Essa via crúcis aconteceu também com Ângela, a mulher que acompanhei na audiência de conciliação do dia anterior ao atendimento de Juliana. O processo durava já cinco longos anos sem ela receber qualquer ajuda financeira do pai de seus filhos, em um processo judicial no qual a dívida já alcançava o valor de um carro. Enquanto isso, ela provia sozinha, material e afetivamente, os três filhos. “Mas eu levei um presente de Natal para eles”, disse o pai na audiência, quando tentava se eximir do abandono de todas as formas.

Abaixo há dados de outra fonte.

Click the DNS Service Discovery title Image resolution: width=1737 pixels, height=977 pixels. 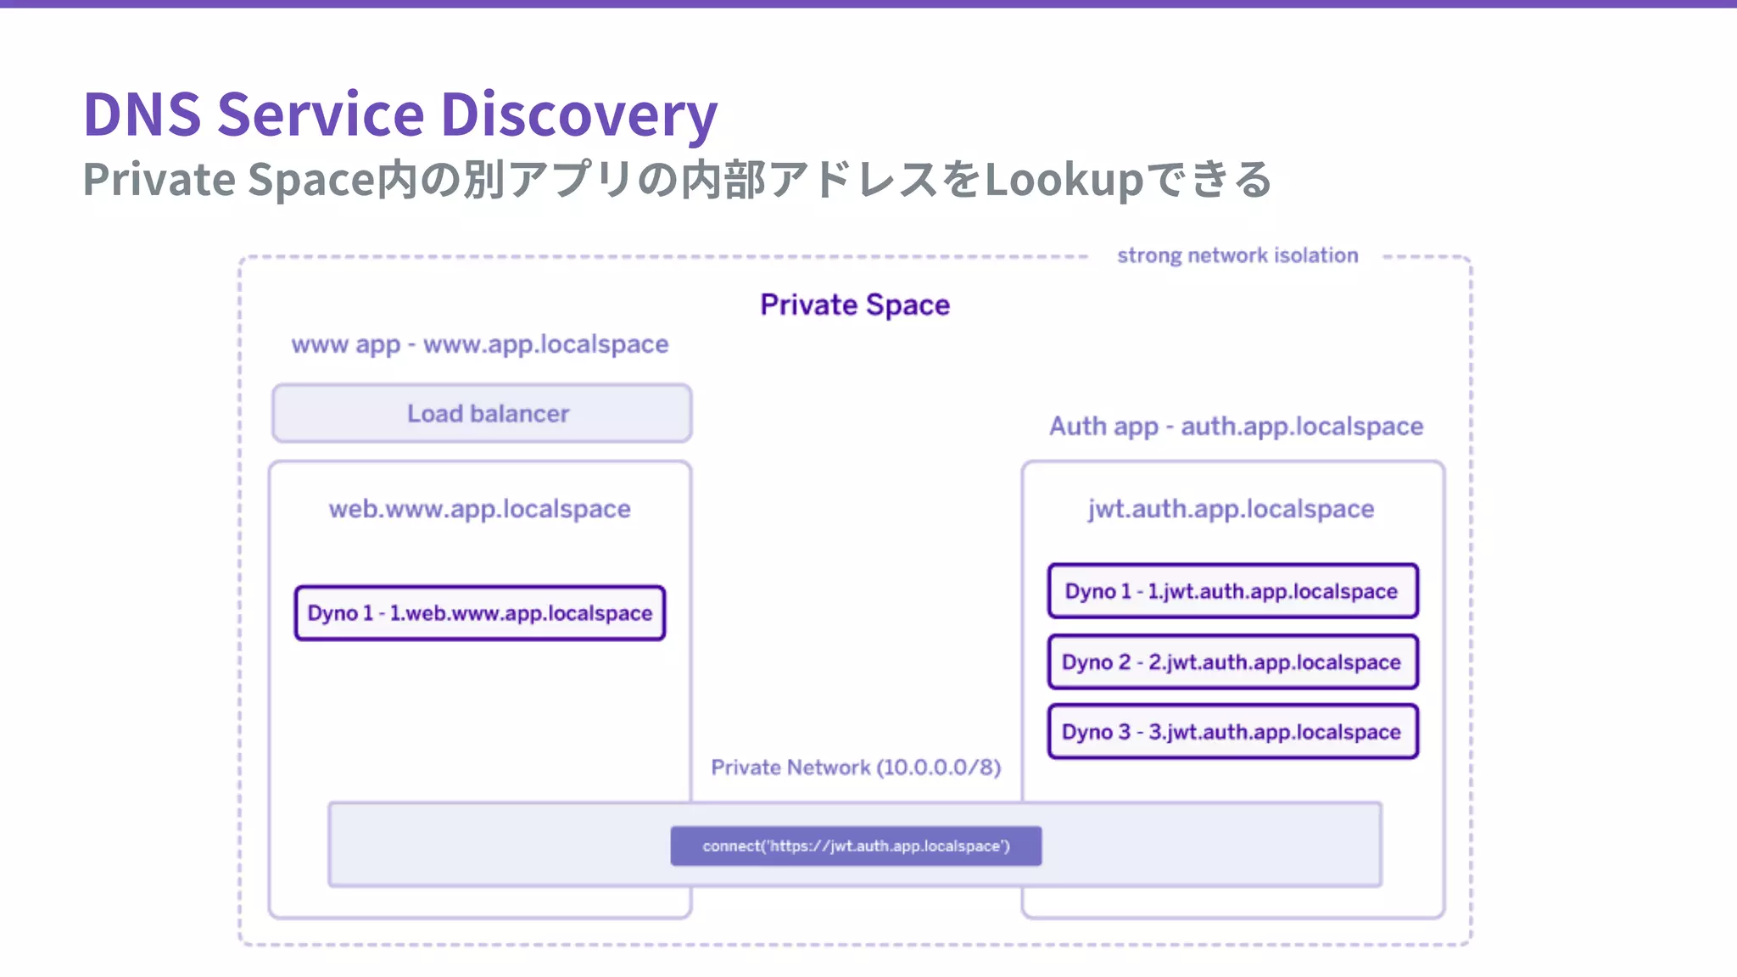point(400,114)
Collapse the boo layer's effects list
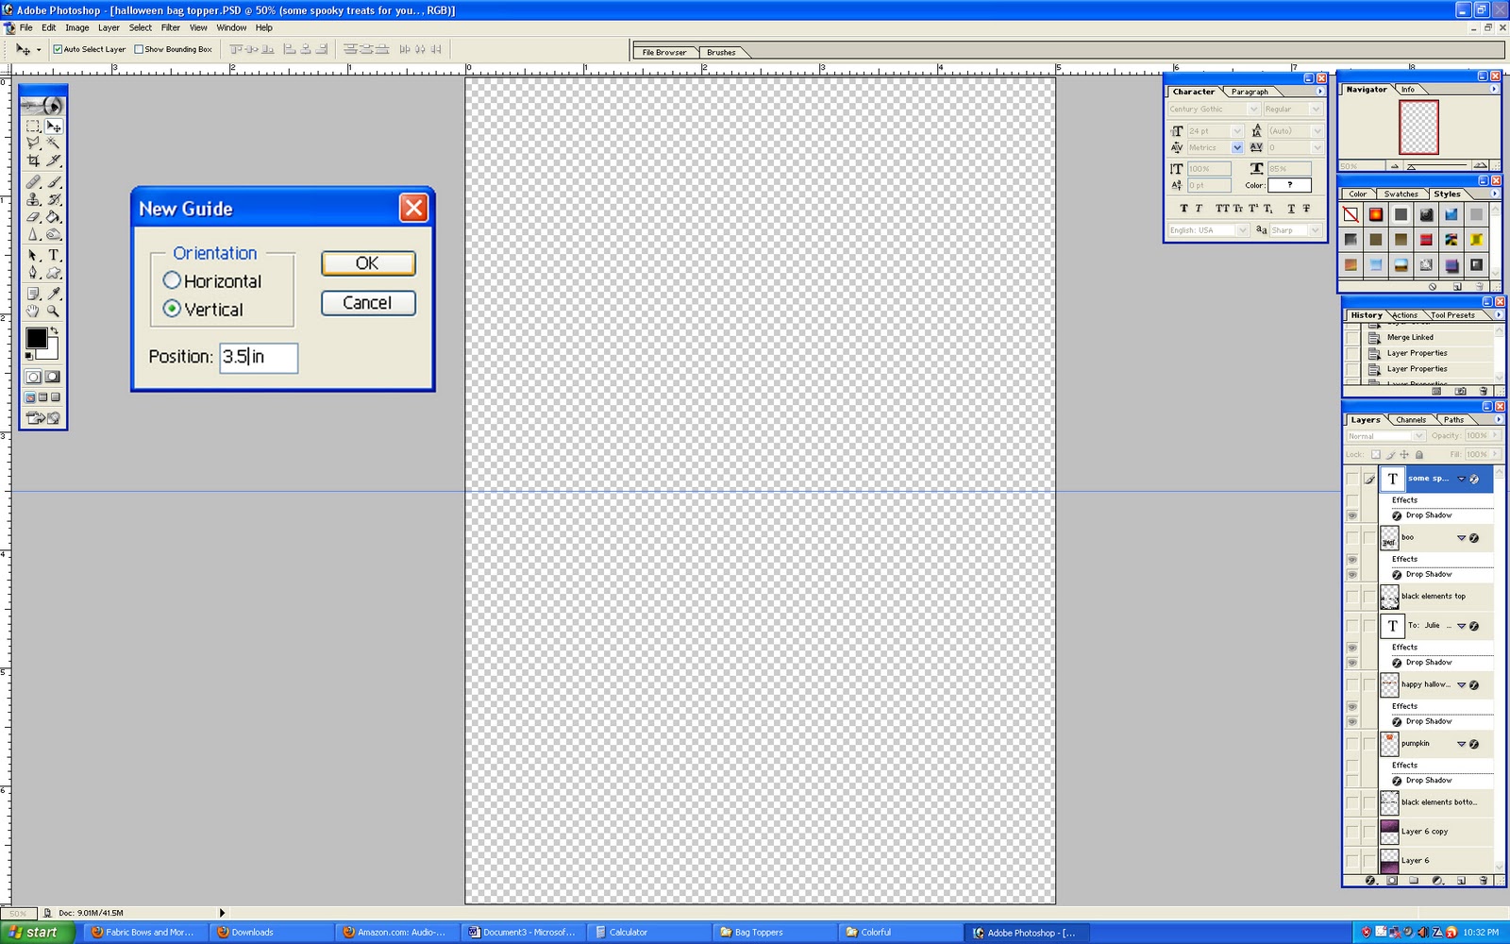This screenshot has width=1510, height=944. [1461, 537]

Nessa mesma audiência, após eu (grávida de 8 meses) e Ângela termos sido interrompidas e desrespeitadas inúmeras vezes pelo advogado do pai, que queria pressioná-la a fazer um acordo completamente prejudicial, solicitei que o ato fosse encerrado. O advogado, então, dirigiu-se a mim e falou: “Nossa, esperava algo diferente de uma grávida, esperava mais sensibilidade”. Mesmo dentro de todo o meu privilégio de ser defensora pública, estável, de classe média, branca, senti-me completamente vulnerável, sem condições de continuar aquela audiência. Mas eu voltei, sozinha, para não expor ainda mais Ângela. Acompanhei a ata ser finalizada sentada ao lado do nobre causídico que me insultou, fingindo estar plena.

Dias depois, saí de licença-maternidade. Voltei ao trabalho com todas as dores e dificuldades de gerir a maternidade e a minha profissão e, de quebra, com aquele sentimento de culpa que caminha sempre ao nosso lado. Respondi – ainda respondo – inúmeras vezes a pergunta sobre como concilio a maternidade e o trabalho, pergunta essa que nunca fizeram ao pai e que eu, sinceramente, nem sei responder. E os questionamentos sobre como eu posso viajar a trabalho às 5 da manhã e voltar às 23, sem o filho! Ao pai, que viaja mais que eu, nunca perguntaram; afinal, sou eu que não estou cumprindo o papel social que se espera de mim.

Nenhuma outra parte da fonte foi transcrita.